§ Exercise:
Reproduce the listing word for word, from its first line through the line that contains "[x=238, y=52]".

§ Extracted information:
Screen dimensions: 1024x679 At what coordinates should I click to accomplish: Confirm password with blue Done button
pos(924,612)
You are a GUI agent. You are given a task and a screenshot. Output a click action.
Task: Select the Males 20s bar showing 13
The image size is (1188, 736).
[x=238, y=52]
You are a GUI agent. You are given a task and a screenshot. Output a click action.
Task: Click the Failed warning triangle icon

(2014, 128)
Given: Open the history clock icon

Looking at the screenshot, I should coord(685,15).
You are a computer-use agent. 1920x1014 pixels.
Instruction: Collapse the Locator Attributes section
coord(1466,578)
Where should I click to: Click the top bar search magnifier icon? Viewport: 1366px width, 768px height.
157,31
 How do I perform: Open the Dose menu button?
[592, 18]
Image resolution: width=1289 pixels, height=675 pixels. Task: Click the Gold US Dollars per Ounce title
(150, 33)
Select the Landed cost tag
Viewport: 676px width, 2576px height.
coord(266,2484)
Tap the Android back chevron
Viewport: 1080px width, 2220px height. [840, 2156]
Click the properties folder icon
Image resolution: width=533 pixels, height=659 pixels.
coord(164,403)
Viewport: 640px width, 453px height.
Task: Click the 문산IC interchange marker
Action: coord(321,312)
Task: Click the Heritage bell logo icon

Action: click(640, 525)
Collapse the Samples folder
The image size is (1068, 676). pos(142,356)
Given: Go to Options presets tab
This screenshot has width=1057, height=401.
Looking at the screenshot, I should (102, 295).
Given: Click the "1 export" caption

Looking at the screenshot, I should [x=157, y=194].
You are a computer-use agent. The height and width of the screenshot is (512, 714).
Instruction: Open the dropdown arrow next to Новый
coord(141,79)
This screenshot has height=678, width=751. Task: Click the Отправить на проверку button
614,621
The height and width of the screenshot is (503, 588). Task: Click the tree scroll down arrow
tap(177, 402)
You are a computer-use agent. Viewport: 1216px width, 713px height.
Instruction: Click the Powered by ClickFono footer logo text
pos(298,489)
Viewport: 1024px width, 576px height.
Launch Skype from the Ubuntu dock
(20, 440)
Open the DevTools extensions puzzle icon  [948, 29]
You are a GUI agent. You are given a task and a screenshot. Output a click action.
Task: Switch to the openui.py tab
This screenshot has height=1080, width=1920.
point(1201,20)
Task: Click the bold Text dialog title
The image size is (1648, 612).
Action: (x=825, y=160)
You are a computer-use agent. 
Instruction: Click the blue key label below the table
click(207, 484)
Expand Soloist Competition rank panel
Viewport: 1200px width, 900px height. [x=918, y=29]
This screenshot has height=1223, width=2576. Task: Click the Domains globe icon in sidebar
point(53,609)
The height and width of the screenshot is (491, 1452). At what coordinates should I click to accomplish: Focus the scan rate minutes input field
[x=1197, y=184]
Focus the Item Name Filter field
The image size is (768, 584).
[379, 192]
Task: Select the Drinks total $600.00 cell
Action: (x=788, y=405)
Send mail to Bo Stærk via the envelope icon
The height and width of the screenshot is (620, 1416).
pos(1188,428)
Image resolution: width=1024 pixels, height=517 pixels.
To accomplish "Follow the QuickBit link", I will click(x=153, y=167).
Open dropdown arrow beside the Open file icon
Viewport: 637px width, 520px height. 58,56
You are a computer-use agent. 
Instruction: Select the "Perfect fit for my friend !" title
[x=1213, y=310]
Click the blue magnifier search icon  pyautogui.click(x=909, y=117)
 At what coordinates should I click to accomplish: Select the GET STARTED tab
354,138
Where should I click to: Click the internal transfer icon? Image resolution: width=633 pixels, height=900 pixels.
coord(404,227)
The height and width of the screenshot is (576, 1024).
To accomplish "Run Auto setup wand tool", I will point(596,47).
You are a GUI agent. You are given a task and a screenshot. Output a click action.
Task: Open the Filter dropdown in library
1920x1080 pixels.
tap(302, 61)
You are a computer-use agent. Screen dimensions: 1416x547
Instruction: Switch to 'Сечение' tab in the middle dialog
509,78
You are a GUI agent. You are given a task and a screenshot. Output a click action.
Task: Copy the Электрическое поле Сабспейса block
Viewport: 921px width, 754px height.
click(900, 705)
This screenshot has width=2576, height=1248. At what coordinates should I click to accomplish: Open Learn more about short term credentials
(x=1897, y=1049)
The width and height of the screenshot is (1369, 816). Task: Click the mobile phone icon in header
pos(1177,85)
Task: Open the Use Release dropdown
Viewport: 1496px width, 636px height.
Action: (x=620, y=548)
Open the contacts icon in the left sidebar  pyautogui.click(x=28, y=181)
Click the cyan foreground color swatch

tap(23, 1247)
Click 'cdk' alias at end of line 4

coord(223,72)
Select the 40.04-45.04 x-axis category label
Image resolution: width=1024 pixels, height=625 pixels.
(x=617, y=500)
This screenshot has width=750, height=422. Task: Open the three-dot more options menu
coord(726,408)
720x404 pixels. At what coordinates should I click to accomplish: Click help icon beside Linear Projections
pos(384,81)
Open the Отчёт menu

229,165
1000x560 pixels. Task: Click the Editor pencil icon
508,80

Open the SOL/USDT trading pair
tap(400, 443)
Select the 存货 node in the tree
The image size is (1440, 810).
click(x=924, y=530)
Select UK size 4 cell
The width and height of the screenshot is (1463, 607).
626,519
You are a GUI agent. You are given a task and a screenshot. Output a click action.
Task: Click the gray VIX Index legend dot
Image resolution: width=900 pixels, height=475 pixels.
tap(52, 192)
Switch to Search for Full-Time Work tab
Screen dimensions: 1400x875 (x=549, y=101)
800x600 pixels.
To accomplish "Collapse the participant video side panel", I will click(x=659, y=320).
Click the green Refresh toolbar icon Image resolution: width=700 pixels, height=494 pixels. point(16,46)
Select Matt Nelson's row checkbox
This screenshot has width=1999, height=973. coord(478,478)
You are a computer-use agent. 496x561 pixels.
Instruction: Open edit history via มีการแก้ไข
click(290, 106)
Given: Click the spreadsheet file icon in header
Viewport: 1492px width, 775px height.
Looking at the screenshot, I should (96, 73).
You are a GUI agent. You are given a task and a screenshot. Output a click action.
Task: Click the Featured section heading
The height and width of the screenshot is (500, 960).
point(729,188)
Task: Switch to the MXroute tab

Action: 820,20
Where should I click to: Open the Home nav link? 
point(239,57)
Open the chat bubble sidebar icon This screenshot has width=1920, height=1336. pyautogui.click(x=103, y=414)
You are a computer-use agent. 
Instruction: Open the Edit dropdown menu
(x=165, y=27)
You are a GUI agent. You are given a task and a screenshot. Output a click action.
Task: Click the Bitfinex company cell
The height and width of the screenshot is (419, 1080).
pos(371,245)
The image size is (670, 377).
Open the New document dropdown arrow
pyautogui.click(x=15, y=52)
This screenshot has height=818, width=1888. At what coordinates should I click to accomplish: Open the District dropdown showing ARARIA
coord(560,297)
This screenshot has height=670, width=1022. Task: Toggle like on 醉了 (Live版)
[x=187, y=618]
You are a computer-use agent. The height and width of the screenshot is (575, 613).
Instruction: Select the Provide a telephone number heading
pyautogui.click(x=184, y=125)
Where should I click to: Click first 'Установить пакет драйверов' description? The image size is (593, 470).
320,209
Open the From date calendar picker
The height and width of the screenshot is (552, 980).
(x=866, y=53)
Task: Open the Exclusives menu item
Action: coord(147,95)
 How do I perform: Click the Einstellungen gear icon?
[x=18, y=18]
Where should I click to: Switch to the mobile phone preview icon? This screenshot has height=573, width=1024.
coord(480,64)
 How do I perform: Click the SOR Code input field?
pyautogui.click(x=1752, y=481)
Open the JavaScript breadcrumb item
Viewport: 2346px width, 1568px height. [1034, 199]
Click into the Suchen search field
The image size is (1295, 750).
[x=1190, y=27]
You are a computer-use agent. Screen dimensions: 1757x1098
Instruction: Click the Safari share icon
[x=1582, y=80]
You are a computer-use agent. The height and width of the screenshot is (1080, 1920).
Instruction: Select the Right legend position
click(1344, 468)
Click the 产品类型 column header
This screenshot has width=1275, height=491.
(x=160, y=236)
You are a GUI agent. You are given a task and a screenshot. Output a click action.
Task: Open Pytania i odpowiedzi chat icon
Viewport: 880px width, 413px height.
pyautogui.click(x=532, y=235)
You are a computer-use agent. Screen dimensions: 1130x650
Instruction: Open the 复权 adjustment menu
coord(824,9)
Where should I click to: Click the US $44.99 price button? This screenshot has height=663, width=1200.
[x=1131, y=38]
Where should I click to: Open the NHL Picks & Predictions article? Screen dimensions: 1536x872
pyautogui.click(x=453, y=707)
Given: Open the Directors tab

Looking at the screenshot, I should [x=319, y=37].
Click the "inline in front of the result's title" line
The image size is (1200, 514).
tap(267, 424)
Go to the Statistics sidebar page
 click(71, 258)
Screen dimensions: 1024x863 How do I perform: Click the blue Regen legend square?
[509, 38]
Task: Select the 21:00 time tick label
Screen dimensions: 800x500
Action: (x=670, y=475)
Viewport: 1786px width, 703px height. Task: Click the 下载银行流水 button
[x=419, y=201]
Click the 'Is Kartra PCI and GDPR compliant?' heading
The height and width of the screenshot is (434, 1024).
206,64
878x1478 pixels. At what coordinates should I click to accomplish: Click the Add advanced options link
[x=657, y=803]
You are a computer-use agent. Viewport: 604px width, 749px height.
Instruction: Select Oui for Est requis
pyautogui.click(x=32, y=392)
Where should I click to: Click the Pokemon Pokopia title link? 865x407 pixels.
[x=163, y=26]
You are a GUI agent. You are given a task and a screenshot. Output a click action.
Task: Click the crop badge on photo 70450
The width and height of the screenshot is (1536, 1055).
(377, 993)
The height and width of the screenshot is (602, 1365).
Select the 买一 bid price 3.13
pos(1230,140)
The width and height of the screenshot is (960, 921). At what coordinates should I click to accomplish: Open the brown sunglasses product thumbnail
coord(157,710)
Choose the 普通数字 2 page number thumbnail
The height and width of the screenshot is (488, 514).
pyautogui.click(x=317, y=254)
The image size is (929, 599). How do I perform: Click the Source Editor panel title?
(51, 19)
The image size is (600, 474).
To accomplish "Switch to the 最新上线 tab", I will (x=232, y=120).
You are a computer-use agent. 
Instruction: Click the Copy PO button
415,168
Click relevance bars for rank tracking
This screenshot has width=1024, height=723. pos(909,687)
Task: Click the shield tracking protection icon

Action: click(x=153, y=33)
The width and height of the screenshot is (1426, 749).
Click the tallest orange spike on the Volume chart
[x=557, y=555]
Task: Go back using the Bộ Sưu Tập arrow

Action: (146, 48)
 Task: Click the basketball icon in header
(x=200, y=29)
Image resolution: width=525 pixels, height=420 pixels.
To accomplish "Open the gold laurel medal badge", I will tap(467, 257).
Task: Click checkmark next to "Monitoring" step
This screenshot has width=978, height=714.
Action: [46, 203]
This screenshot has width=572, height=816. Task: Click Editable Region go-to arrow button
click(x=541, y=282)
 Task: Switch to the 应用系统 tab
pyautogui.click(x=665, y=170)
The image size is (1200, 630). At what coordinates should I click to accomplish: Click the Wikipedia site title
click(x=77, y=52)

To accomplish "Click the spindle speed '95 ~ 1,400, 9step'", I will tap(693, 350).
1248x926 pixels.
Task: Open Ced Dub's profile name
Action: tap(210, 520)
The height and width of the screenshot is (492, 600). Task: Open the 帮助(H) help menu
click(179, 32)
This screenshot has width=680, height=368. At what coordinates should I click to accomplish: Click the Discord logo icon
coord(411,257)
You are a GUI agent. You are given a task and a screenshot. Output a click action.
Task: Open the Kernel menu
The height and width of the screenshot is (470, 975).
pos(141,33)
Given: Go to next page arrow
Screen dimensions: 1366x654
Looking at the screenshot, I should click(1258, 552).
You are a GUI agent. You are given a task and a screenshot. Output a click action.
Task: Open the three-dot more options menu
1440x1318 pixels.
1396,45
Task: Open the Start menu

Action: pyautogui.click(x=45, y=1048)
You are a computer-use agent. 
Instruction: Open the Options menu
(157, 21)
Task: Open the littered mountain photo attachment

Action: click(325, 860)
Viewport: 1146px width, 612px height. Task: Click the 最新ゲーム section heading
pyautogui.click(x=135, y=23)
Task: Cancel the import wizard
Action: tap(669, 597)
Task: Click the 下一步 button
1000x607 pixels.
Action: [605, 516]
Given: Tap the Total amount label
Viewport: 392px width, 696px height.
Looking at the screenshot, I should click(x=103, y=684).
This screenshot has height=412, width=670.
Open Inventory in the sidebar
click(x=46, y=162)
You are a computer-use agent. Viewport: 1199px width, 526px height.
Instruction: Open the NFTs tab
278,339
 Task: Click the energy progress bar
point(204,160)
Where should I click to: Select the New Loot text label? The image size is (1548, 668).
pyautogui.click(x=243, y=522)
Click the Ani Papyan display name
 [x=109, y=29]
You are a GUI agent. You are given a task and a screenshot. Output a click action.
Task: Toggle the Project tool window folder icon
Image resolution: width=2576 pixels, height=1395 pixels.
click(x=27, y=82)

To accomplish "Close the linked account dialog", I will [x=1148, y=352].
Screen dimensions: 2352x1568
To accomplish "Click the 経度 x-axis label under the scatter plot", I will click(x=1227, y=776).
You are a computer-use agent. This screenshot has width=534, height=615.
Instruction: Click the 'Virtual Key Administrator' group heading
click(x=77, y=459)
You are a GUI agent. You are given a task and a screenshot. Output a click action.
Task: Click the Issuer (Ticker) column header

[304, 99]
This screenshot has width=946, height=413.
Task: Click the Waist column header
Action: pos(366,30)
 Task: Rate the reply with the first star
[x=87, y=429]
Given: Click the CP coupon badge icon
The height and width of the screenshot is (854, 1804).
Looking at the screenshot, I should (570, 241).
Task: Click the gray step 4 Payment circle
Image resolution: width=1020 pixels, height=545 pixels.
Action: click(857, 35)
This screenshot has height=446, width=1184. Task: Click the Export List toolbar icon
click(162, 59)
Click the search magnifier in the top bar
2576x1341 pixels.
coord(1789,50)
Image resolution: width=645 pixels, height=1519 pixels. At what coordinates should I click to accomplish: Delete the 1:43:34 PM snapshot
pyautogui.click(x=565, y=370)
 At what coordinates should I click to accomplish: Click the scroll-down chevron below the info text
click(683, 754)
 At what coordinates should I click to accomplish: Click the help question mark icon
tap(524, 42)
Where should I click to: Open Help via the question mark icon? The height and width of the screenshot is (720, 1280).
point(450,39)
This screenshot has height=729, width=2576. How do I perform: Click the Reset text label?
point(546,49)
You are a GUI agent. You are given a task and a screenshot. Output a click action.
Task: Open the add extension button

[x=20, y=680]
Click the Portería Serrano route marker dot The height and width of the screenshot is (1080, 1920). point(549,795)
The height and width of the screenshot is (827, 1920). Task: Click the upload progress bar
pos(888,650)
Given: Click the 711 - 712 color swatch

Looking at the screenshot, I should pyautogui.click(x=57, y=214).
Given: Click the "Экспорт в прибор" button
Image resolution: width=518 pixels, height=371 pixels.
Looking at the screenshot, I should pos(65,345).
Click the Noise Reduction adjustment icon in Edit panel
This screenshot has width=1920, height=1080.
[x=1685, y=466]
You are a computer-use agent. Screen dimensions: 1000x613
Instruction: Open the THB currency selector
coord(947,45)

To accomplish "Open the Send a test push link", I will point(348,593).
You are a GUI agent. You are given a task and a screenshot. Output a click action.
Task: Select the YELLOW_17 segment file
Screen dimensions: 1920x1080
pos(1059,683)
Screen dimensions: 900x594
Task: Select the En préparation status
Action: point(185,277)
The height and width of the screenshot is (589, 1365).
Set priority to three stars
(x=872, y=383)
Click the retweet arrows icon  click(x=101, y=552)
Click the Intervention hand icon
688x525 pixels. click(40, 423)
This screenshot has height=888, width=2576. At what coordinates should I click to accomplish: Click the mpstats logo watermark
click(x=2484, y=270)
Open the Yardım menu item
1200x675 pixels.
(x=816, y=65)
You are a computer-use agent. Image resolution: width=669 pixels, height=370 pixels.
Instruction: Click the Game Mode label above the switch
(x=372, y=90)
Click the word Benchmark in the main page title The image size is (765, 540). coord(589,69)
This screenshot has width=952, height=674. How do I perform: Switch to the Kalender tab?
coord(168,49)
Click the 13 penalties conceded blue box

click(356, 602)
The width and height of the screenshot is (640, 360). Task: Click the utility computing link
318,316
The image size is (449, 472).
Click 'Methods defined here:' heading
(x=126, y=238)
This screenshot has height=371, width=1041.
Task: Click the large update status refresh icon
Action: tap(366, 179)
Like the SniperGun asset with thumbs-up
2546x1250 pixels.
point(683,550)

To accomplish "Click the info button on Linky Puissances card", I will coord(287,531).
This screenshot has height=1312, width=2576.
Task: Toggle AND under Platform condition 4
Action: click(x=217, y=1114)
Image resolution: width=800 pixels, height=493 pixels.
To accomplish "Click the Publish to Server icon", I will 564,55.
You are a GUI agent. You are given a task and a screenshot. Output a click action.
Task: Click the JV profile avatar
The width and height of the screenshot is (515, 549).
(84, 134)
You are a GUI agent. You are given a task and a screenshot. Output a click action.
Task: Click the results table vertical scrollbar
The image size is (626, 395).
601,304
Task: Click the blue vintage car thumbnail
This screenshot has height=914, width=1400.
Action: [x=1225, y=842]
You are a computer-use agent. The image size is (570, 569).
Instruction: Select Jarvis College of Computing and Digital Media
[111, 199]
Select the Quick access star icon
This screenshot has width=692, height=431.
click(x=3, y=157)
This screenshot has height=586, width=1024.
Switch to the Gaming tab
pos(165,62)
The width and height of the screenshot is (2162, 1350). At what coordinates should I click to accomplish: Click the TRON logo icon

§ Problem solution:
Screen dimensions: 1024x679 At what coordinates should I click to accomplish: Confirm password with blue Done button
pos(924,612)
You are a GUI agent. You are given a task and a screenshot. Output a click action.
Task: Select the Males 20s bar showing 13
The image size is (1188, 736).
[x=238, y=52]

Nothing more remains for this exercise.